Two spider finds: Huge and vegan

Researchers have discovered the largest orb-weaving spider ever seen, a (relatively) massive creature whose body is about 1 1/2 inches across and whose legspan reaches 5 inches. A second group has found a specimen that is perhaps a little less creepy, although somewhat disturbing for different reasons — a vegan spider.

The newly discovered orb weaver, called “Nephila komaci,” was discovered in Madagascar and Africa by a team led by Matjaz Kuntner of the Slovenian Academy of Sciences in Ljubljana. Nephila spiders are the largest web-spinning species, creating circular webs as large as 3 feet in diameter.

They are also good subjects for studying sexual dimorphism because only females grow large. Males are about one-fifth the size of females, as small as common household spiders.

Kuntner and his colleagues reported in the online journal PLoS One that they originally found the new species as a preserved specimen in the collection of the Plant Protection Research Institute in Pretoria, South Africa. Several expeditions to South Africa failed to find a living example, and researchers thought perhaps it had gone extinct.

Finally, however, a South African colleague found a male and two females living in the Tembe Elephant Park in Kwazulu-Natal, South Africa, confirming that the species was still around. The new species was named after Kuntner’s best friend, Andrej Komac, who encouraged him to pursue his doctorate but died in an accident about the time of the initial discoveries.

The species becomes one of more than 40,000 known species of spiders. Until recently, researchers had believed that all 40,000 subsisted primarily on insects, although some have been known to supplement their diets with plant nectars and pollen.
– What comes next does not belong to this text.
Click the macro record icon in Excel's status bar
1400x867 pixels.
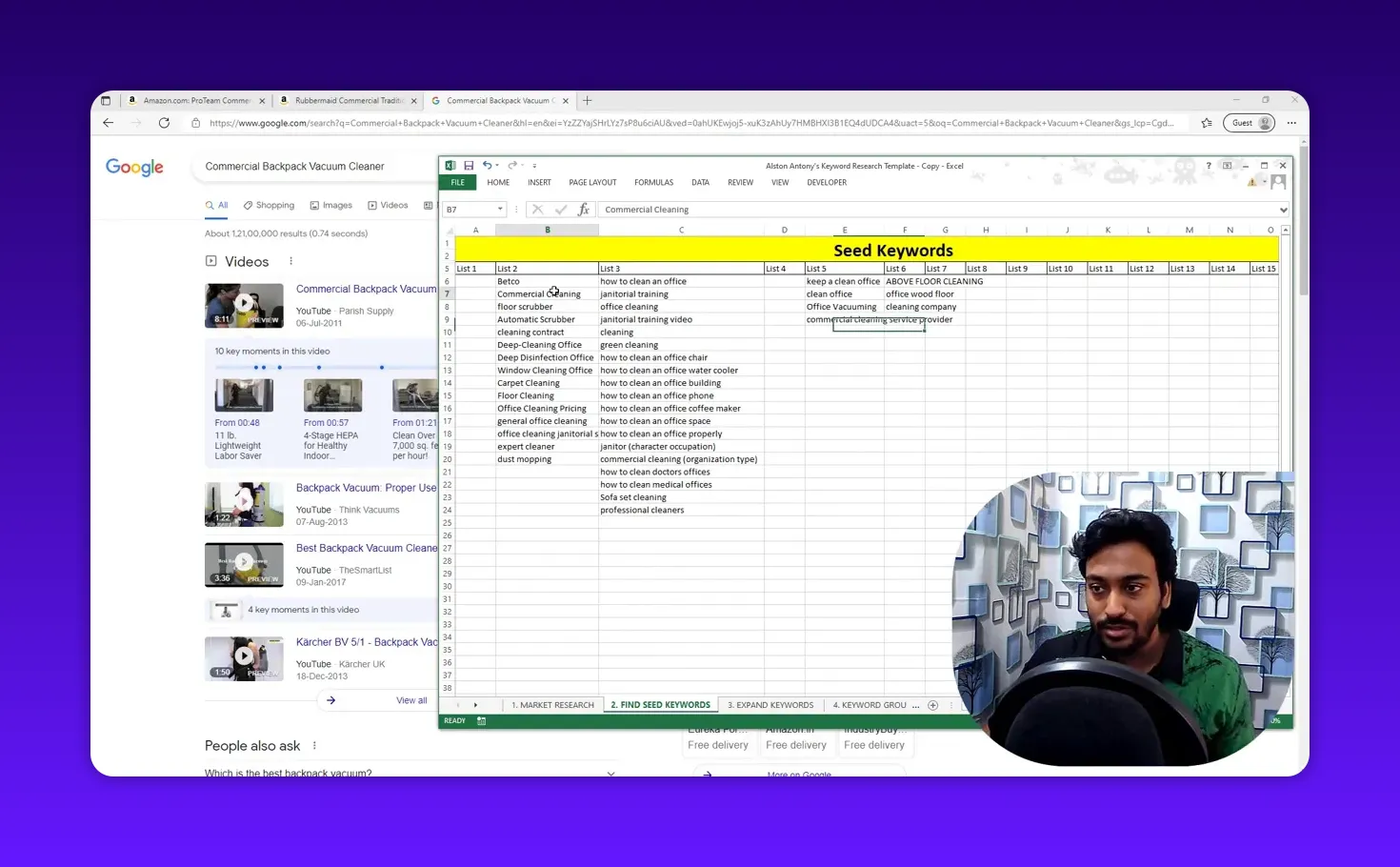pos(481,720)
But two years ago, while watching jumping spiders on an acacia plant in Mexico, entomologist Christopher Meehan, now at the University of Arizona but then a graduate student at Villanova University, observed a very strange behavior.

The spider “Bagheera kiplingi” (named in the late 1800s after the panther in Rudyard Kipling’s “Jungle Book”) ignored the copious numbers of ants covering the plant, crawling over them to eat nectar from the tips of leaves.
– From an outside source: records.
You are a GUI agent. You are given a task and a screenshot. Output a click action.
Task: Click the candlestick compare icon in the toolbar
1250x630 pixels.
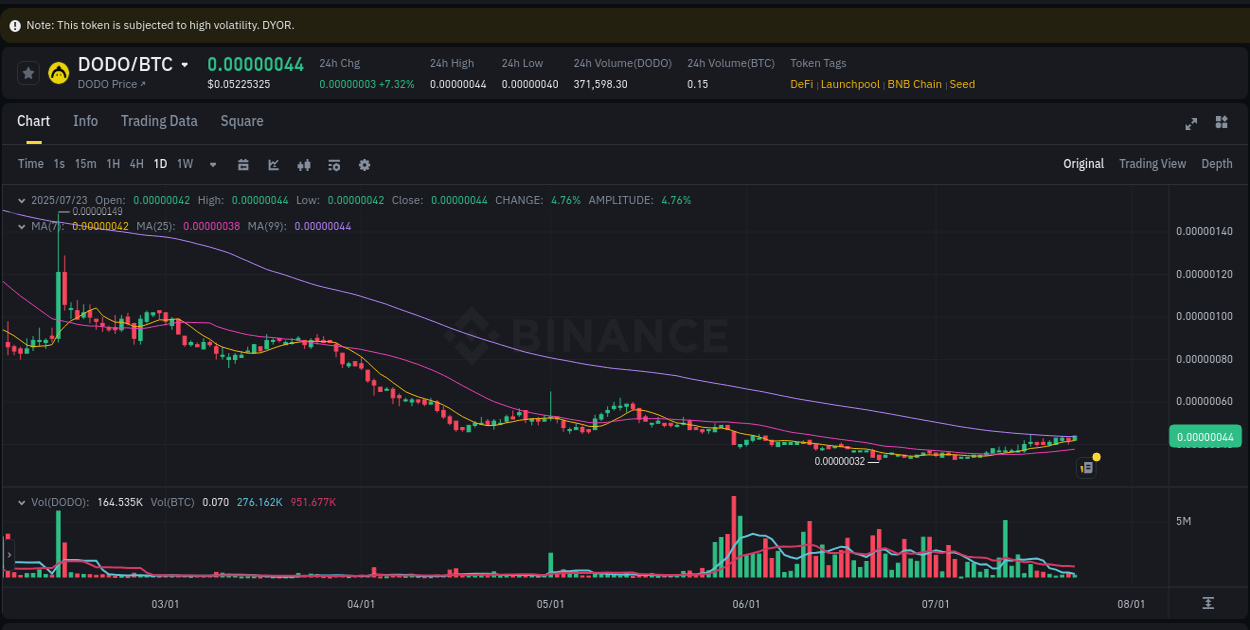pos(304,164)
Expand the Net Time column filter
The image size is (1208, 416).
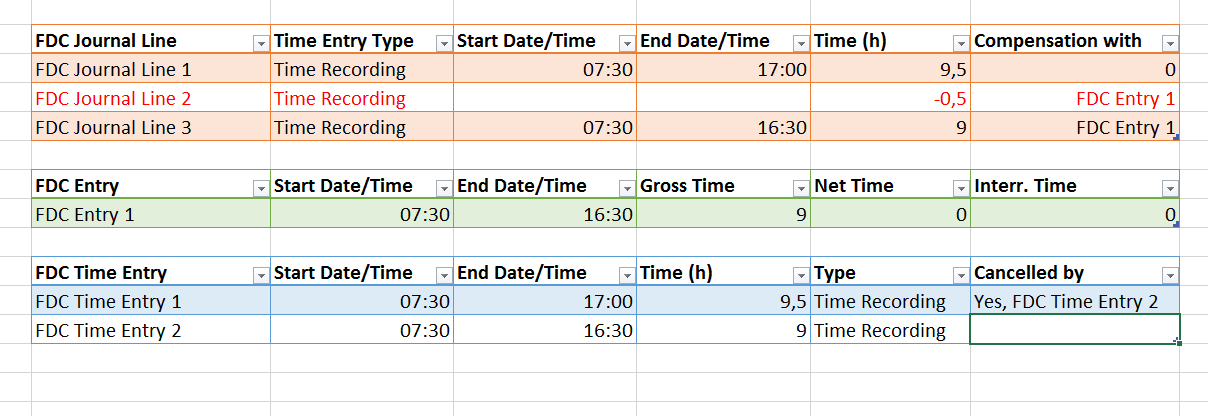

The acacia and the ants have a mutually beneficial relationship in which the ants protect the plants from most would-be herbivores by biting them. The plant, in turn, provides the ants with housing via swollen hollow spines and food, including nectar and the contents of specialized leaf tips called Beltian bodies.

“B. kiplingi” is an interloper on this relationship, stealing the food without giving anything back to the plant.